HOW THE STAR HELPED TO WIN A THRONE.
And war did come in time. Four kings rose and fell in Ulf's own lifetime. England was one great battlefield for many a year after Knut had died. Harold, Harthaknut, Eadward, and yet another Harold, one after another had their little say, and their own troubles,—the troubles of kings who know no better cure for them than war.
But Ulf was not of these. Too wise to linger long in that unfriendly air after the death of his friend the great King, he kept the seas as a free trader, and far and wide roamed the longship which he commanded. The gruff old captain who guarded the port of Wisby [Footnote: Wisby, A famous old walled town on the island of Gottland.] against all sea-thieves, cracked his face into what was meant for a happy smile when his watchers told him that the inrushing craft looked surely enough like Ulf's. The laughter-loving fisherwomen of Marwyk [Footnote: Marwyk.
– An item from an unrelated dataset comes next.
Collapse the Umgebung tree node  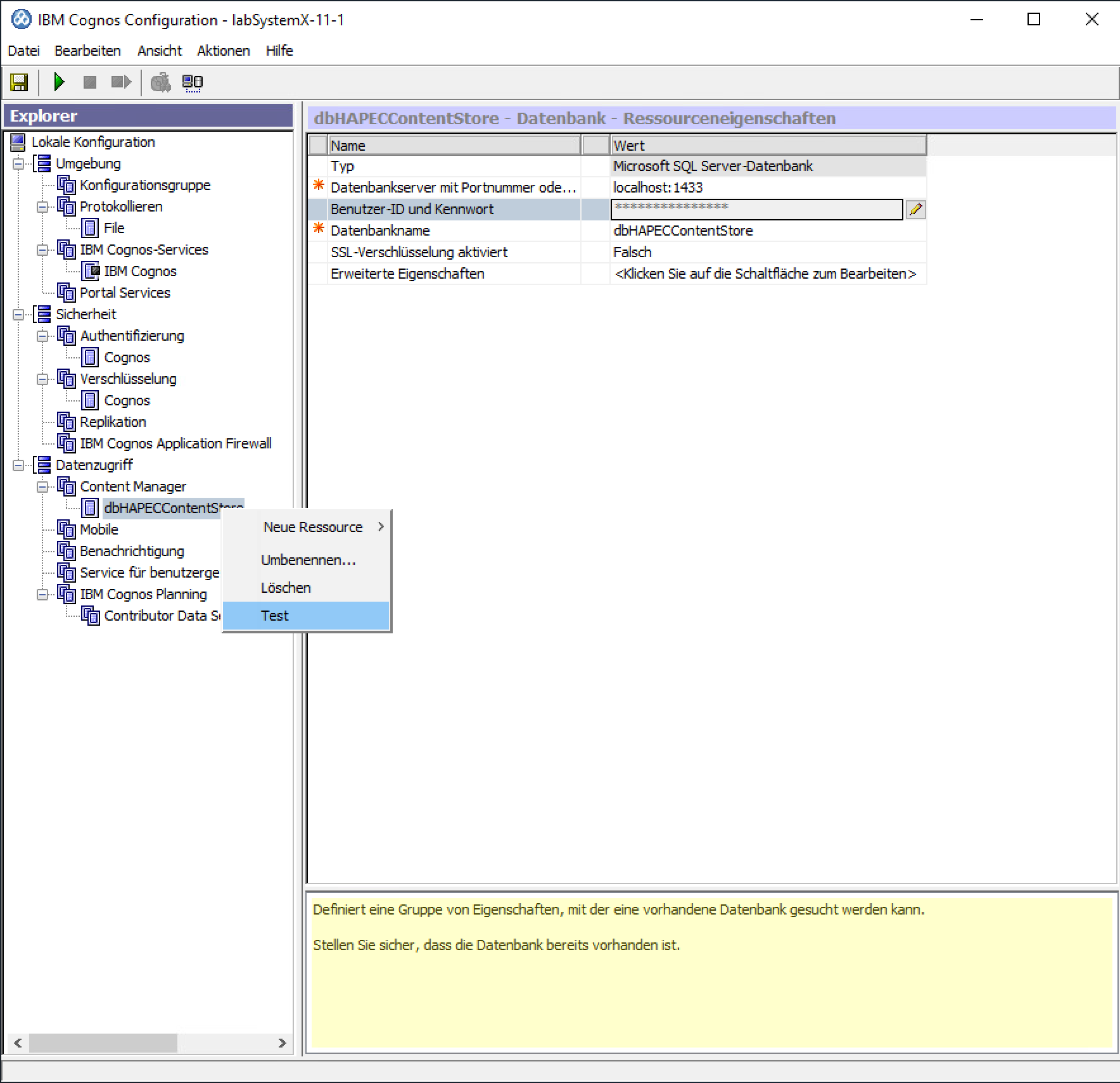click(x=18, y=164)
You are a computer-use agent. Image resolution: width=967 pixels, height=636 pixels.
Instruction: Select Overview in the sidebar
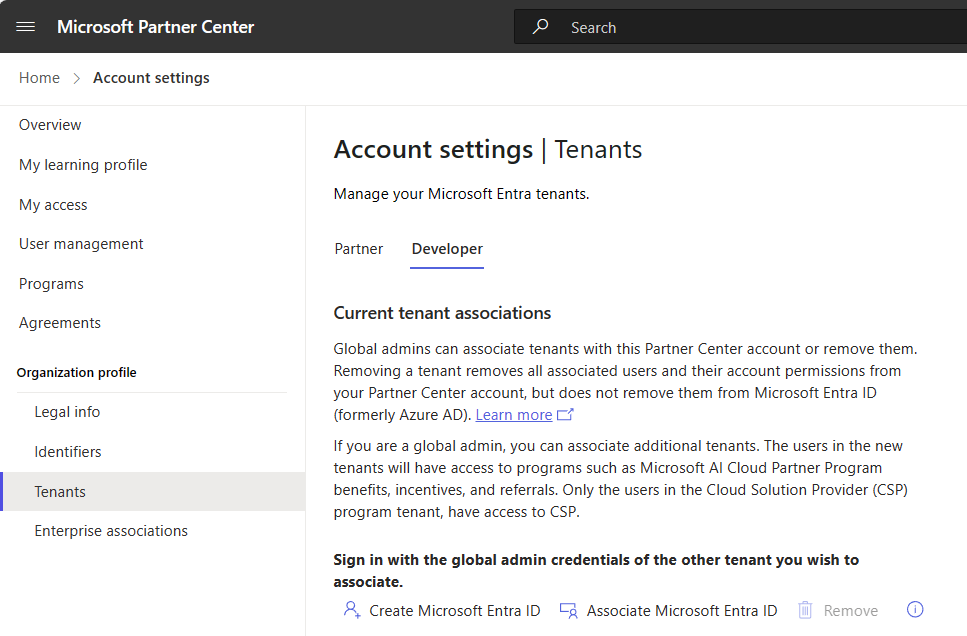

An old seaport on the coast of Flanders.] sprang up and threw silvery herring at each other from pure glee when their farseeing eyes spied out the flag of his vessel and read its strange device. That flag was like no other's, for it was as black as a crow's wing, save in the centre, where gleamed in the snow-white embroidery of Edith Fairhair a snarling white bear's head.
[Illustration]
Once, indeed, Ulf got lost. For three full weeks he never saw a star. For three full weeks, day after day, his vessel fled before the gale onward, ever onward, over the gray, desolate, wildly tossing water, until they had need to spread their sail to catch the rain, for watercasks were empty; and one dried herring per day for food was all that Ulf could spare his crew out of their scanty stock. Then the sun broke out warm and cheery and green isles began to show themselves.
"This is a new land," quoth Ulf. "I wonder much what races dwell in it," and kept all the brighter lookout.
Still, food must be had, and he was ready to pay for it with wealth or blows,—whichever might be most convenient to the occasion. As it happened, the choice was not left to him, for two galleys darted out from a narrow strait, each flaunting a strange flag, blood-red, with a star and a single crescent pictured on. it. Dark, swarthy faces rose above the bulwarks, and wild warcries in an unknown tongue.
"Allah! Allahu!"
Then came the hiss of javelins.
Cheerily laughed Ulf and all his men, amazed and amused at the odd white turbans and the white teeth showing so plainly against the dark of the threatening faces; and the Barbary pirates in turn were thunderstruck when, instead of cries of fright, out growled again that laughing war-song, the laughter of death which never failed to send a shiver through the hearer, be he never so brave, if he knew he had to face the singers. There were men on those galleys who had heard the "Yuch-hey-saa-saa-saa" before and knew well what was to follow. But flight was now too late. And thus the Iron Star first warred against the turbaned warriors of the Crescent.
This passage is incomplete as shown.